A solicitação não era estranha, afinal, empréstimos e trocas entre os Büchner e os Reckziegel aconteciam desde sempre. Lauro e Antonio (o Nico), proprietários de duas importantes empresas de transportes coletivos de Venâncio Aires, eram amigos de longa data e, embora concorrentes na profissão, tinham uma relação de respeito e fraternidade.

Por isso, o pedido foi aceito e o motorista desejado, André Gilberto Metz, acabou contratado em definitivo pela empresa do centro de Venâncio um mês depois. Já o ‘guri’ mencionado por Büchner era um rapazote recém egresso do quartel: Jorge Matias Reckziegel, o filho de Nico, que começou, naquele momento sua história como motorista de ônibus.

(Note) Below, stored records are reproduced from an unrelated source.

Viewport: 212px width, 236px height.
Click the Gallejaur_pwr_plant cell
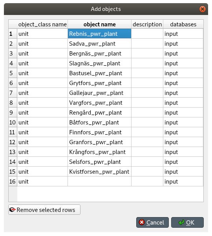click(x=100, y=93)
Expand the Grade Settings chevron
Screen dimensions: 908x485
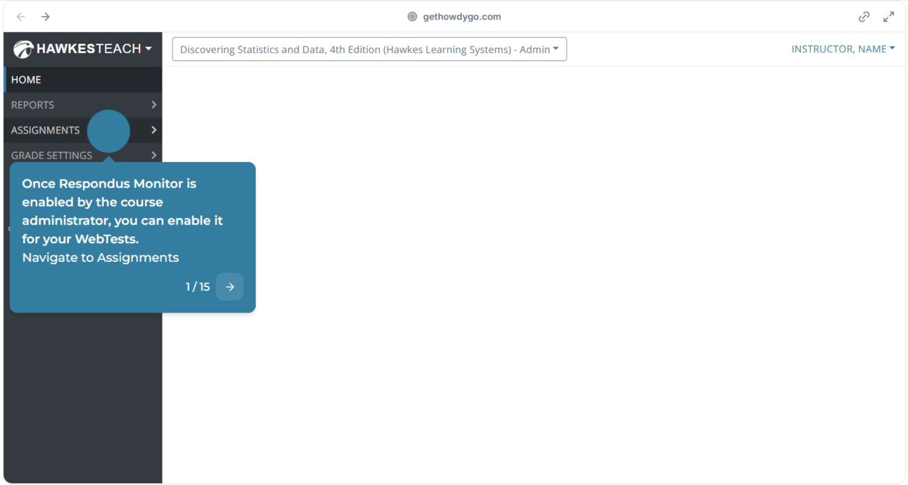coord(154,155)
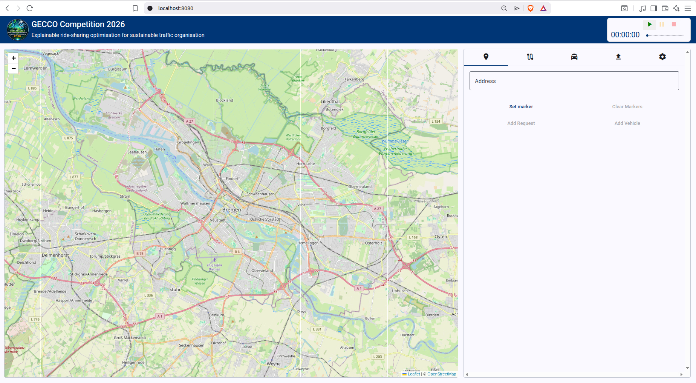The width and height of the screenshot is (696, 383).
Task: Open the Leaflet attribution link
Action: tap(413, 374)
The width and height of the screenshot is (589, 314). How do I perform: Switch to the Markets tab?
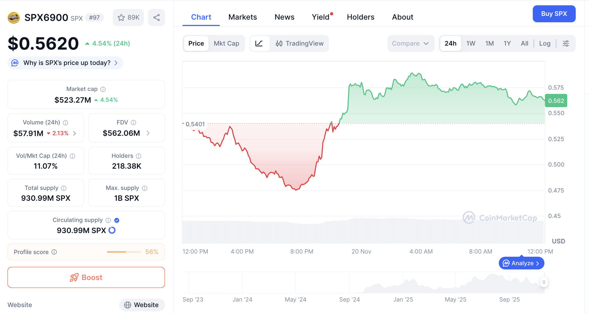coord(242,17)
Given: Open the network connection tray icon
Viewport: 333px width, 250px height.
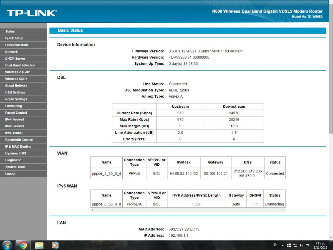Looking at the screenshot, I should click(x=295, y=245).
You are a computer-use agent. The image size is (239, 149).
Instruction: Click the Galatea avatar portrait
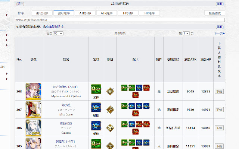pos(33,128)
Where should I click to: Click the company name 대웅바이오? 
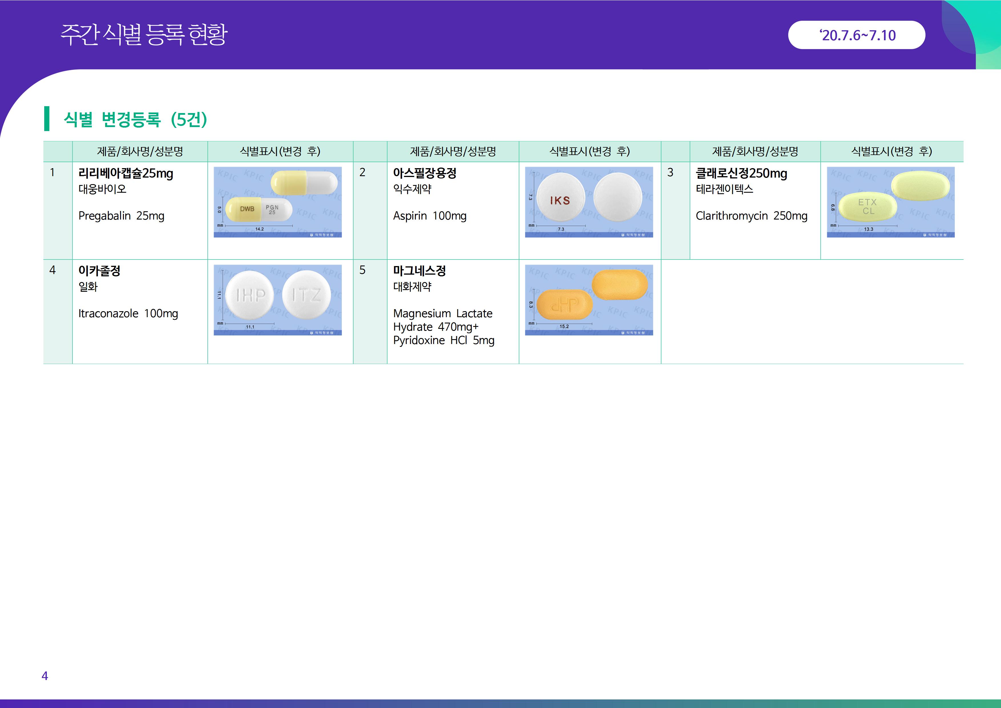(102, 189)
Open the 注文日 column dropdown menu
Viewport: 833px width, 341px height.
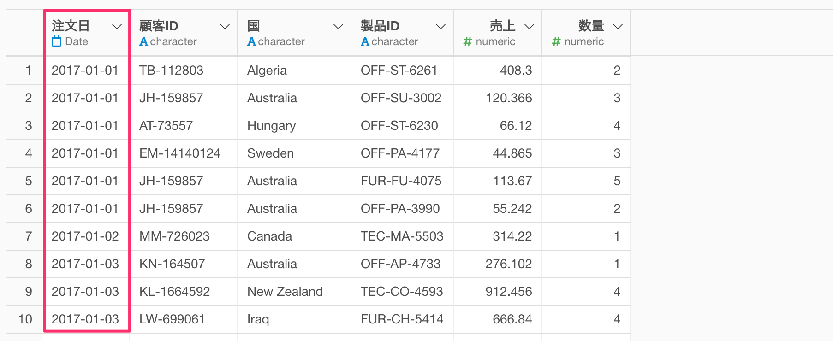click(x=117, y=27)
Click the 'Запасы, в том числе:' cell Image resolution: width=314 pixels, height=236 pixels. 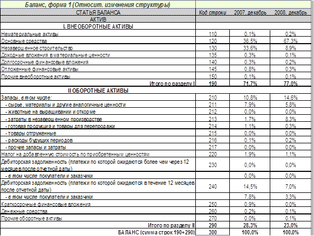click(x=98, y=98)

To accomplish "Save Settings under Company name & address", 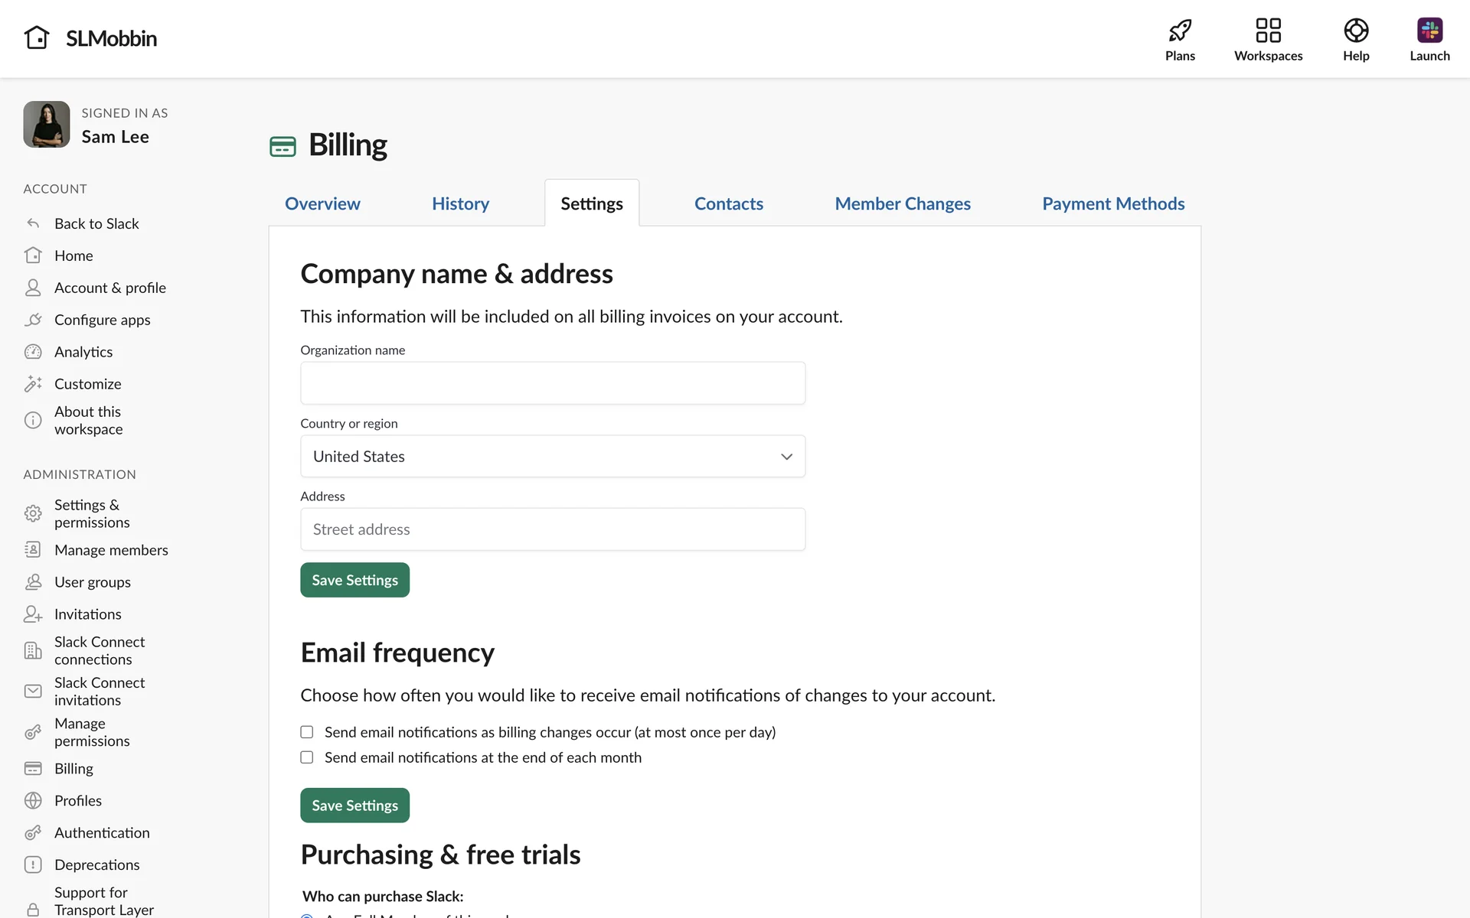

Mais do que isso, viveria anos sobre as rodas de um veículo muito especial: o número 1, que encantou motoristas, passageiros e, até hoje, transportando música e alegria, segue sua ‘saga’ de conquistador de corações.

Do ‘quebra-galho’ a uma paixão

Em 1981, para dar conta da demanda no 4º distrito de Venâncio, Antonio Reckziegel (1937-2021), conhecido como Nico, decidiu que era hora de investir em um ônibus melhor para compor a frota da Transportes Coletivos Reckziegel Ltda, empresa que ele fundou em Linha Cecília, em 1965.

A ‘joia’ foi encontrada no Expresso Arroio do Meio: um Mercedes-Benz 1969, carroceria Eliziário (futuramente integraria o grupo Marcopolo), com a porta do passageiro à esquerda da roda dianteira. Apesar de já ter 12 anos de uso, era considerado um veículo moderno para a época, com uma carroceria forte para aguentar as estradas do interior. Na fachada, o ‘1’ já estava pintado e ele seguiu com essa numeração em Venâncio Aires.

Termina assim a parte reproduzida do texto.